I believe in the Conservatism that I grew up believing in: fiscal responsibility, small Gov't, and most importantly, Honor. I feel that we, as a country, are acting without Honor. This is Shameful. I feel that those who run the Republican party are without said Honor. I cannot abide this.
Quote:Now to the issue of whether students are being harmed by a decidedly liberal bias on campus, of course they are. You state the anecdotal experience related here (and included in many postings of various columnists etc who have researched this subject) is not so much a result of liberal bias but of 'bad teaching'. My rationale is that one cannot be so biased as to present only one side of any issue and not be a bad teacher.

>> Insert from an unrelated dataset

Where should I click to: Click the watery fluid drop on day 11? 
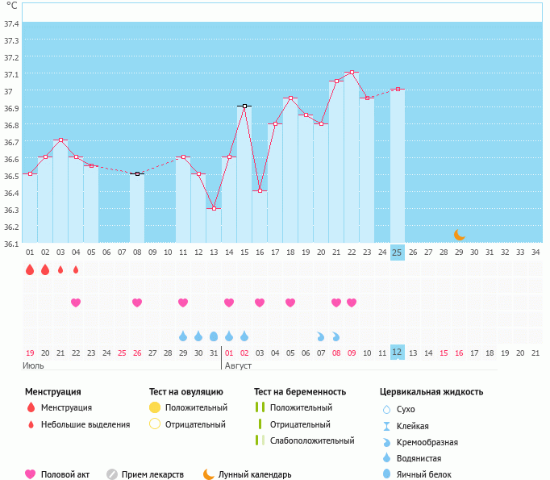(x=183, y=336)
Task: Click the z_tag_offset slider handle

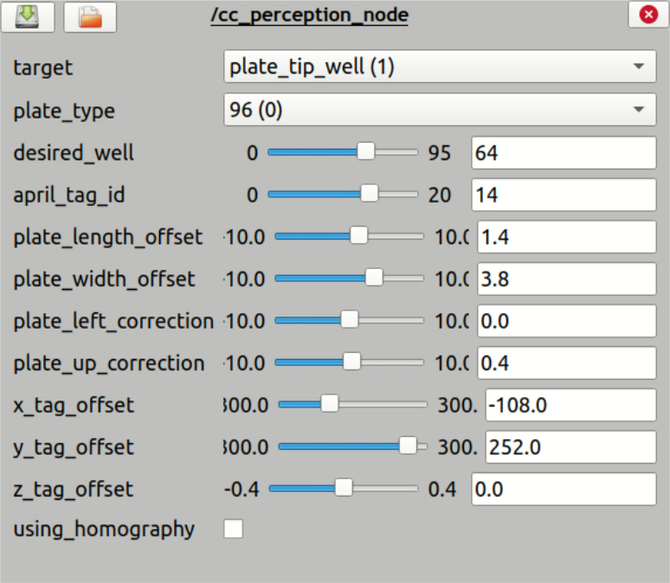Action: 344,488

I don't follow you exactly here. You say, 'of course the students are being harmed by the liberal bias.' But then I don't think you show how this is true. I'm not trying to say that their is no liberal bias in the
information that is given to the students, just that I don't think the anecdotal, survey, or Pundit opinion that you have cited as evidence show that there IS a bias in that information.

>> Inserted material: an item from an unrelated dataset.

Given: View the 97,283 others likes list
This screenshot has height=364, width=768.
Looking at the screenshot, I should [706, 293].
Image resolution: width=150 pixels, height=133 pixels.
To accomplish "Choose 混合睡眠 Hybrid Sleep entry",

As I stated earlier, the students who complain that their teachers A: talk about the wrong subject to bash Bush, or B: allow no dissent from their opinions, are
bad teachers! It doesn't matter what their deal is (Like I said, my worst one was a greenie) if they are a bad teacher. I have no support for bad profs and will offer none; but, and this I feel is the critical point,
Not all Liberal profs are bad profs! Not all of them teach from a biased position! In fact, we really don't have any info at all on this; none of the evidence supplied shows any pattern as to how many Liberals are in fact Bad Teachers. This link is the true causal link that I feel that your argument is lacking in when it comes to evidence; I think proof of this point would solidify your argument nicely.
Quote:
You cited a word picture:
Prof 1 is a Liberal who loves the South
Prof 2 is a Conservative who loves the South
Prof 3 is a Liberal who hates the South
Prof 4 is a Conservative who hates the South
The problem with your word picture is in a group of four, given the statistics indicated by the various polls, there would likely be no conservative at all. And the four liberals would most likely mostly hold one point of view and that is what the students would hear.

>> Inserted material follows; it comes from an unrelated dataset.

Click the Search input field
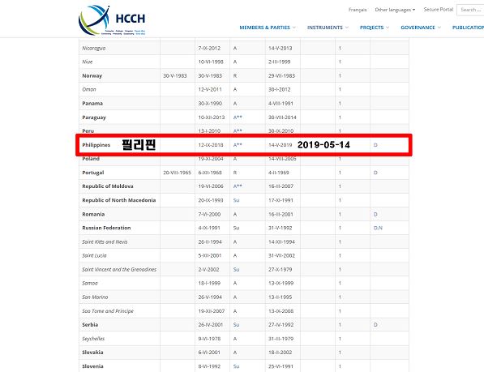 coord(470,10)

Well, my point was mostly to prove that a teacher could be Liberal and X or Conservative and X, and therefore it isn't easy to say that Biases are all inherent, or that they will be similar, or that they will be effective, or that they will, in fact,
change students.
Quote:Once we agree that a more balanced approach would be conducive to complete and better education, then the solution could be debated and hopefully there would be no need for a Horowitz who is using the sledge hammer approach. But in fairness to Horowitz, many other inequities have been corrected with such sledge hammer approaches in the history of our country. (The equal rights amendment, affirmative action, hate crimes legislation, Roe v Wade, etc.)
I just keep hoping we will mature as a people enough to get to the point that we can reason together and look for win win solutions instead of the one side wins, one side loses mentality that prevails now.
I believe there should be more conservative professors in our schools in order to provide a more balanced view. I've got nothing wrong with that. But let me ask you a question, and see if you have any opinion/data about this:
Are there far more Liberal Professors in our Universities due to a bias Against Conservatives, or due to the fact that Conservatives tend to choose not to be Professors and instead go into the private sector?